We laid dormant for a while, only fucking each other, then a few years later, the friend who asked me to take her virginity came for a visit and we all three ended up fucking. She had gotten better and although, again, I was very opposed to it at first, I let her take some control with me. It was the first time I ever squirted during sex. It felt good to have the experience of ejaculation, but still very weird. That strange grossness and guilt I always felt when I used certain parts of my body crept in. We paired off, which was very new to us. I let her fuck my girlfriend while I wasn’t there and we fucked alone. Just once.
The Straight Couple
We made friends with a straight couple and slept with them one night. I watched the guy fuck my girlfriend, while I fucked his girlfriend. He went down on me for a little while and wasn’t too bad at it, but I felt really uncomfortable and stopped it. I never touched him. He lied about wearing a condom and his girlfriend kept saying his name while I went down on her. It was super weird. After they broke up, the girlfriend came to our place wanting to hook-up with us alone. It was alright, but sort of strange because she had no idea what she was doing when it came to getting a female-bodied person to orgasm.
In my mid-20s, I married my girlfriend, but that didn’t stop us from continuing our sexual experiments. Part of the reason I married her was because this was the sort of thing we both enjoyed.
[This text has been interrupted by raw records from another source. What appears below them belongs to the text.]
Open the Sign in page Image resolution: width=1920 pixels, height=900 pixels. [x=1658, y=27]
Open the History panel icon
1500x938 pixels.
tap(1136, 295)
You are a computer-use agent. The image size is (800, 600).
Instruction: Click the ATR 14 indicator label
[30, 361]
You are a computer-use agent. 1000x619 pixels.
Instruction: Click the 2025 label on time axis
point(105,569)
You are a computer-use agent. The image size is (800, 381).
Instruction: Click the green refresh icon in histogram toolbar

We found a girl while we were honeymooning the Keys and went back to her super fancy "clothing optional" hotel. I wasn’t too keen on getting naked, but figured YOLO or whatever and jumped into the hot tub with the girls in the buff. I watched them kiss and mess around while I drank. We went back to her room, smoked weed, and I fucked them both til they came. She tried to touch me, but my wife redirected her. My wife was a pro at that and I love her for it. We found out later after friending her on Facebook that she was a Republican. Random hook-ups sort of lost their fun after that.
Less than a year later, I came out as a trans man. I was done living a lie and pretending to be female. When I started transitioning to male, I met another guy at a support meeting. We hit it off and my wife and I started plotting out our moves to hook-up with him. I found out he had never been with another guy before and this would be my first sexual experience with a guy who knew I was male. Drunk at a house party, we ended up in a room with him and his ex-girlfriend. Too timid to touch each other or make a wrong move, we fucked the girls and they fucked each other.
It took three more times of us all sleeping together for us to do more than kiss. We went off by ourselves one night and screwed like animals on the living room couch. We fucked so hard we both bled. It was painful and freeing. A year later, we’ve figured things out a bit more. We’re currently in a triad relationship. My wife, him, and myself. We all have regular sex paired-off and with all three of us. There’s no jealousy and so far, everything is wonderful. I have never been happier. As sexually fulfilled as I am, there is talk about opening up the relationship to have more experiences. Not emotional, but sexual, relationships. I feel good and prepared for that. I’m not sure where, how, or when that will start, but I’m ready to make up for lost time.
I'm married and super partnered to one woman and one man who I adore, but this list is not done.